Tuesday, December 18, 2018

Saint-Exupéry

Antoine de Saint-Exupéry was a pioneer aviator and is best known as the author if 'The Little Prince'.  The life of a pilot was dangerous and Saint-Exupéry had several close calls. Engines were temperamental; navigation instruments and radios were primitive and unreliable. 


It was Antoine de Saint-Exupéry's experience of surviving a crash in the Sahara desert that was the inspiration for the encounter with the Little Prince. The text in this image is an excerpt from the story wherein the prince recounts a visit with the sole inhabitant of a small planet: a geographer who makes maps but considers himself too important to actually visit the places he records.  




In this image the clouds are sharp and clear within a small horizon around the plane. Further afield, the image breaks down into map like patterns and abstractions. Saint-Exupéry disappeared over the Mediterranean while on a reconnaissance flight to occupied France.
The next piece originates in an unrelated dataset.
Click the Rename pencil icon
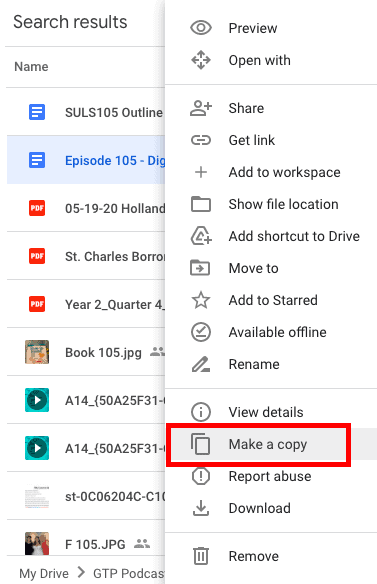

Shown here is a Lockheed P-38, the plane he flew on this final mission. In the sea below, I've put a small life raft to help him out after the crash.  








Saturday, December 8, 2018

Lost Horizon Spray

Joshua Slocum was an experienced sea captain when he took on the challenge of attempting to sail around the world on his own. He restored and re-purposed an old fishing boat into a sturdy ship that was small enough to be managed by one man but tough enough to withstand everything the oceans could throw at it. 



His boat, 'Spray' was so well balanced and Slocum was so good at setting her sails that the little vessel could stay on course for hours on end with the wheel lashed. He described his adventures in his famous book "Sailing Alone Around the World"



The ghostly text that appears in this picture describes an episode during which, suffering from food poisoning, Slocum hallucinates a member of Christopher Columbus crew steering the Spray safely through a storm.











Monday, December 3, 2018

En Route to Howland Island


Sky and water overlap.  Waves and clouds look like islands as they mirage into each other at the horizon. A small plane flies over a vast ocean in search of a tiny speck of land. Amelia Earhart and her navigator search for Howland Island - an essential refueling stop in the Pacific Ocean.  Earhart's own words appear in the sky. The text is from her book 'For the Fun of It' wherein she describes and shares her love of flying.  


Earhart's attempt to fly around the world lay at the very edge of her era's technology. The Pacific leg was the longest and most dangerous and one that she ultimately did not survive.  


This image is both tragic, in that it depicts a doomed flight, and optimistic, in that it depicts the heroic striving of someone pushing the envelope of the possible in the pursuit of something they love.